*Stored data*:
*** Begin section ***

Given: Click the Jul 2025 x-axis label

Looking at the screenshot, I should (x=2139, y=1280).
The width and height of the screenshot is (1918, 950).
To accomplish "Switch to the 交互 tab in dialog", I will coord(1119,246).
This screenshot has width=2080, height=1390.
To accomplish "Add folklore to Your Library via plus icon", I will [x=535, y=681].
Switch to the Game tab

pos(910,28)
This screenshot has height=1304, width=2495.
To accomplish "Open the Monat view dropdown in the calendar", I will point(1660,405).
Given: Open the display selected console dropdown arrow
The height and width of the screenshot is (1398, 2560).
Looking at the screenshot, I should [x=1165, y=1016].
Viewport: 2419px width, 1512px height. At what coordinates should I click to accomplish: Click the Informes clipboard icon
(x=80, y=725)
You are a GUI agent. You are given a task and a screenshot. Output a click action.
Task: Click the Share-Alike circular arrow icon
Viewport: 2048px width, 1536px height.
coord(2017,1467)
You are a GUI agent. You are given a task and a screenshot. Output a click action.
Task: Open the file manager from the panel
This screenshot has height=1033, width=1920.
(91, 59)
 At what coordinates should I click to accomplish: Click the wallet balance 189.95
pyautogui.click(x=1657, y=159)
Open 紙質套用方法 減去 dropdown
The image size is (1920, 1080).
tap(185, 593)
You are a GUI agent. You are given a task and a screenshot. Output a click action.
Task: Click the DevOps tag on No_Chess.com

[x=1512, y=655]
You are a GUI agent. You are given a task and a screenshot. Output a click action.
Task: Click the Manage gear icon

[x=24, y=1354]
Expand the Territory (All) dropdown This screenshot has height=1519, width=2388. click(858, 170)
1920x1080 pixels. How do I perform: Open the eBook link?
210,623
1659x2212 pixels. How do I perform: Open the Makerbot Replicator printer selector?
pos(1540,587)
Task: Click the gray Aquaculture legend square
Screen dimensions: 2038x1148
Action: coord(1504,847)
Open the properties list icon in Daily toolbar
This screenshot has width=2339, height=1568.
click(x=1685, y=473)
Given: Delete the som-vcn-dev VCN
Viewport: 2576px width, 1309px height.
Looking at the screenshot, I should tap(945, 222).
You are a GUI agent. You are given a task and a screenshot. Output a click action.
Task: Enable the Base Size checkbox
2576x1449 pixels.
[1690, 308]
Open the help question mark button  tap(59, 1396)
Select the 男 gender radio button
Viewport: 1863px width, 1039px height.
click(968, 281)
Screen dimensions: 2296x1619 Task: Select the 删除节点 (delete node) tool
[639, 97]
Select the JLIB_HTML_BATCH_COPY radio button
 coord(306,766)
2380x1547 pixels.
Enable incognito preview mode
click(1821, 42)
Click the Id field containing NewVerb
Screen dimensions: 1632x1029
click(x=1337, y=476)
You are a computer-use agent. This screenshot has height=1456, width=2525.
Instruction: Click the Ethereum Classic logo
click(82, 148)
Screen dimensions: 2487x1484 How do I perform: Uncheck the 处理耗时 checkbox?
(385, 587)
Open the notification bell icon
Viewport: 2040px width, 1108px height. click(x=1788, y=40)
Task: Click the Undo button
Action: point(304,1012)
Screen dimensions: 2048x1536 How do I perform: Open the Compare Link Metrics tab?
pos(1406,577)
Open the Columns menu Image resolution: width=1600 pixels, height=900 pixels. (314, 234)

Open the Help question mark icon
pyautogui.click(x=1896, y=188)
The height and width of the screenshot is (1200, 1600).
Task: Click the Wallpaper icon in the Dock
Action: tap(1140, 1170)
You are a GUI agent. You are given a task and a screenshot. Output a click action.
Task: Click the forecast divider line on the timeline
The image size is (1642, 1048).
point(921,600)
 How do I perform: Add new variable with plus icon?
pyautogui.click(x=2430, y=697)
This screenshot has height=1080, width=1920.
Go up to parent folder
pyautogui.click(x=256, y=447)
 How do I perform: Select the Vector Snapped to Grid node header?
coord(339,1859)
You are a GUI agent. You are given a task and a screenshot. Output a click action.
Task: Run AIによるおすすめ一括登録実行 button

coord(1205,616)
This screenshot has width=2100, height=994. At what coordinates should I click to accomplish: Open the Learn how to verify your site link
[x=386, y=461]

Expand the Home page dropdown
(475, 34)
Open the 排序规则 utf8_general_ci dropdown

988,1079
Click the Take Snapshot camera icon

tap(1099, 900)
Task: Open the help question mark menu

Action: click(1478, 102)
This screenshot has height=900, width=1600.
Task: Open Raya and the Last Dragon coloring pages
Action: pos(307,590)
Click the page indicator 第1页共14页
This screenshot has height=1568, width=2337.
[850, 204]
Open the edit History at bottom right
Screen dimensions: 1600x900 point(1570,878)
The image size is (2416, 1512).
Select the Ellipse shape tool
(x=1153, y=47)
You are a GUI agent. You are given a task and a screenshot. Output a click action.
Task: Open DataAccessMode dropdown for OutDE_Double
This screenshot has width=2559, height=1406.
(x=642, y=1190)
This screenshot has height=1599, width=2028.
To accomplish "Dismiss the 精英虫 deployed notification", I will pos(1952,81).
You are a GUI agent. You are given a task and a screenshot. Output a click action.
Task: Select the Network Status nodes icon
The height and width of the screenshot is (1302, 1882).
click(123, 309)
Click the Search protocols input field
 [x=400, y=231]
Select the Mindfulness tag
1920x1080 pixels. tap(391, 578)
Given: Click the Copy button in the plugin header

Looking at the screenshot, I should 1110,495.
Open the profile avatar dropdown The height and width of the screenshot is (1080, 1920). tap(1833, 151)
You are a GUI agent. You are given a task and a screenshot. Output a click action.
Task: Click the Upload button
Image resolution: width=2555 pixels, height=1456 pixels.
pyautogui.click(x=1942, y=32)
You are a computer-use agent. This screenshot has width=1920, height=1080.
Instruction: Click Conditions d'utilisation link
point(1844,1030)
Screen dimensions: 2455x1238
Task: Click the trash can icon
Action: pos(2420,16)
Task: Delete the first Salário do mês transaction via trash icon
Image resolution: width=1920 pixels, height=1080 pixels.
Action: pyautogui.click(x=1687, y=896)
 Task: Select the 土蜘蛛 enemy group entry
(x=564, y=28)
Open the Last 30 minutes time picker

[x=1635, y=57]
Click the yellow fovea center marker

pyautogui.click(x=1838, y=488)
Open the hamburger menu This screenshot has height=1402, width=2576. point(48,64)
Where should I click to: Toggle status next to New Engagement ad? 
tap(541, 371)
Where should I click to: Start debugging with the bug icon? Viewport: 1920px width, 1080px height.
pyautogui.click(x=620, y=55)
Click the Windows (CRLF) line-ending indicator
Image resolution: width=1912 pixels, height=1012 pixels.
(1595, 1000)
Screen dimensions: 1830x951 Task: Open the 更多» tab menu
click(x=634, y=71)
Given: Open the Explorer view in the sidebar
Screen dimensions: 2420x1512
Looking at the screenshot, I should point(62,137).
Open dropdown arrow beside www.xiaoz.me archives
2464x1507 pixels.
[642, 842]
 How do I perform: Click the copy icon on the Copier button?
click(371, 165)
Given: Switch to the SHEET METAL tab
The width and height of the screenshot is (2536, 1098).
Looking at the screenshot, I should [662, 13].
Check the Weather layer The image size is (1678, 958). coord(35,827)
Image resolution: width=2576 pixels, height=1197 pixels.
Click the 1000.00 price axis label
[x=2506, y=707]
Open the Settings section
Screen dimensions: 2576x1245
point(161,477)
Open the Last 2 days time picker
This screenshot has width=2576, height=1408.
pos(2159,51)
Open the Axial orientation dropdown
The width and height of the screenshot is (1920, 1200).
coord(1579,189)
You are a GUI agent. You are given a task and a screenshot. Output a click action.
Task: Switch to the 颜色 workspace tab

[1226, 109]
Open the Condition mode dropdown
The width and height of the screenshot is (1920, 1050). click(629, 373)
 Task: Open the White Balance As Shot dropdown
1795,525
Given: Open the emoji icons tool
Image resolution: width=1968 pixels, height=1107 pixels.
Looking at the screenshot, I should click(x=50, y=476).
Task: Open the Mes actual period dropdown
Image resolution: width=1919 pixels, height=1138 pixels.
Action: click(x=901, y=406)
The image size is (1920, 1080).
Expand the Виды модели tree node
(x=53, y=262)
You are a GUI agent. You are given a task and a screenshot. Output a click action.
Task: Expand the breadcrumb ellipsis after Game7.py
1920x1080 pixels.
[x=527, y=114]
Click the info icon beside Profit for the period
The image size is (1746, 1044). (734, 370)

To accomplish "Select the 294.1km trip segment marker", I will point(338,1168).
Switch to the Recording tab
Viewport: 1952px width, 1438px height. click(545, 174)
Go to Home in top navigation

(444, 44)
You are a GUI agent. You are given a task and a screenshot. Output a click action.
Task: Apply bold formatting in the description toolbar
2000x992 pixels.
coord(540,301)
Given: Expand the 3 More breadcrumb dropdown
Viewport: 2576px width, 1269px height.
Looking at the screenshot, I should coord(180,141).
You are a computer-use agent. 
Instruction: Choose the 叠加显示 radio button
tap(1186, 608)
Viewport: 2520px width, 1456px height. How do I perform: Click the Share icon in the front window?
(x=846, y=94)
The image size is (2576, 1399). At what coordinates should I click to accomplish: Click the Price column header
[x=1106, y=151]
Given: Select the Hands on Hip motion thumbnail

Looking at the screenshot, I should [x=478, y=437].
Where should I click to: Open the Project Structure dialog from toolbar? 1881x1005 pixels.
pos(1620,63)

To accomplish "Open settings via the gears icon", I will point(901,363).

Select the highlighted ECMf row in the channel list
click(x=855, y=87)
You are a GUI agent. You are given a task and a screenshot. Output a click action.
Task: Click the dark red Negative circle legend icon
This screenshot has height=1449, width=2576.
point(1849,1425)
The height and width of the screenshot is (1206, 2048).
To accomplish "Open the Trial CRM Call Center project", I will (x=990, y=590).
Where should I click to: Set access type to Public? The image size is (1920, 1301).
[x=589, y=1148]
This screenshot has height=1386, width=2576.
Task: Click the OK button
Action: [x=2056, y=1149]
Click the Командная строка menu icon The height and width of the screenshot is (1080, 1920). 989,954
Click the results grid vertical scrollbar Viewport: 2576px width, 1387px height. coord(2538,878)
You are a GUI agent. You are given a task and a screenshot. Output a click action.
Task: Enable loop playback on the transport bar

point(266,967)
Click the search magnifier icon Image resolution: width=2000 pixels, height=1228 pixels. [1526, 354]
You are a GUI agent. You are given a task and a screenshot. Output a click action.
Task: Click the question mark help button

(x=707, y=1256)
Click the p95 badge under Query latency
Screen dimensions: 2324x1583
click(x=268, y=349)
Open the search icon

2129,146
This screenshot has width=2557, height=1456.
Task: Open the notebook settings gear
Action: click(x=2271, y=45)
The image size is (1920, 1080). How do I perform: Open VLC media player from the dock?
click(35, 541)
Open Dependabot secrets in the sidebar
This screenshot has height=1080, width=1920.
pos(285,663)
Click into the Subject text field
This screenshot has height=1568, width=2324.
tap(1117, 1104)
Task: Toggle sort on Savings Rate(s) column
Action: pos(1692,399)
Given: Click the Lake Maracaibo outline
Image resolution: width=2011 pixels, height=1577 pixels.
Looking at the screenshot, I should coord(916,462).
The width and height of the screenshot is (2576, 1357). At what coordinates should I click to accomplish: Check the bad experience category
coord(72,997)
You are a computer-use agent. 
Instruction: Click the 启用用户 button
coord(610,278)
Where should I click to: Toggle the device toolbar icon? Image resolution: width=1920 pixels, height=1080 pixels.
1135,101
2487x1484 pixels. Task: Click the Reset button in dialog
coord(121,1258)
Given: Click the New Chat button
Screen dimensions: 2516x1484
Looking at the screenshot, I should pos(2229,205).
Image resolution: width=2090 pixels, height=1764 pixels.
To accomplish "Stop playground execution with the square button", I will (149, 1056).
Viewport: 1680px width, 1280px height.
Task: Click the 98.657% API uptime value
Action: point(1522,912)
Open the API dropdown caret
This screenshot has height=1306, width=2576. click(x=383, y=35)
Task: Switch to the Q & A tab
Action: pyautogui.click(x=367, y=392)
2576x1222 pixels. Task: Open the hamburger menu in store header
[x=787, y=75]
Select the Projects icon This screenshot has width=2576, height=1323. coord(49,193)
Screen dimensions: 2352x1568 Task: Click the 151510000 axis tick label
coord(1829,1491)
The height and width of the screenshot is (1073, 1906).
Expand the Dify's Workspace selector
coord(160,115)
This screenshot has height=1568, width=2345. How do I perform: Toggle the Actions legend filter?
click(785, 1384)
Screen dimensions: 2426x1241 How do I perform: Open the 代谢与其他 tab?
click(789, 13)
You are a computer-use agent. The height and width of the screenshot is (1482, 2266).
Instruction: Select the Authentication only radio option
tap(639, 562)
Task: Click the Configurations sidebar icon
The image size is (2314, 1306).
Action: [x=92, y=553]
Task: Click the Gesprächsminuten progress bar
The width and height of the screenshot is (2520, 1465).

*** End section ***

*EXERCISE REQUIREMENTS*: Give only a number, namely how many lines in the entries above hold the word "computer".

*RESULT OF THE EXERCISE*: 5